By that mistaken theory, the U.S. was safe.

In that mindset, our intelligence experts were predisposed to look for bin Laden to strike once again overseas. They did not imagine that Al Qaeda could recruit, train, and send to the U.S. a handful of well-educated Arabs in their 20s and 30s for 15 months, who would learn to fly small planes, get familiar with jet airliners, scout the actual flights they were going to hijack, slip in and out of the U.S., and use the Internet to communicate with each other and Al Qaeda, without our detecting them or their defecting.

That failure of imagination may have persuaded the FBI there was no need to comb the rosters of U.S. flight schools for potential hijackers. It may have made high FBI officials in August 2001 less keen to push to the hilt an investigation of a tip from the Pan Am Flight School in Minnesota that Zacarias Moussaoui had the earmarks of a potential hijacker planning to ram a fully fueled jet airliner into a big building.

The FBI arrested Moussaoui but did not aggressively probe his motives or connections, even though French intelligence supplied Washington a dossier connecting Moussaoui to known terrorist groups -- before Sept. 11.

A similar failure to understand the world we live in led the immigration service to take an over-simplified view of our friends and foes in the Middle East. It kept a wary eye on young men from Iraq, Iran, Syria, Algeria, and Yemen, but was lenient about visas for others from Egypt, Lebanon, and Saudi Arabia. Al Qaeda knew the holes in our system and exploited them.

photo of a flight simulator

Also, when U.S. flight schools reported oddities about Arabic student pilots, the FAA showed little concern. When the FAA was told that future hijacker pilot Hani Hanjour was so poor in English that it was dangerous to let him fly aircraft, the FAA suggested providing Hanjour with an English language tutor.

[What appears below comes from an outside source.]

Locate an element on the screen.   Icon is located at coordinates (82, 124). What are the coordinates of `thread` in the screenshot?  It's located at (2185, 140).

Equally puzzling was the FAA's seeming disinterest when two of the future hijackers, barely out of flight school, left their plane in the busy traffic at Miami airport. The FAA bawled out the plane's owner but did not investigate the pilots.

"The fact that that incident didn't cause some bells to ring is hard to believe," Sen. Graham asserts in hindsight. "If those bells had rung, it might have led to a series of investigations that would have peeled back the plot that was beginning to develop and potentially could have avoided Sept. 11."

That same failure to perceive real danger afflicted ordinary Americans, too: some flight schools not bothering to demand the right kind of visas from foreign flight students; a martial arts trainer instructing a hijacker in hand-to-hand combat, including the use of knives, without questioning the motive; a motel manager suspicious of the tense urgency with which two hijacker pilots demanded untraceable, 24-hour Internet access telling his boss but not the FBI.

In short, as the Sept. 11 plot built to its horrendous climax, it was our mindset that was America's Achilles Heel -- our disbelief that the U.S. could be reached by Al Qaeda terrorists smart, sophisticated, and dedicated enough to strike us at home. This mindset made it hard to read the warning signs.

We can only hope now that part of what lies buried beneath the ashes at Ground Zero are America's illusions that we can be safe while continuing to ignore large parts of the world and without working to understand what kind of people are so alienated from America -- and why -- that they would die to destroy us.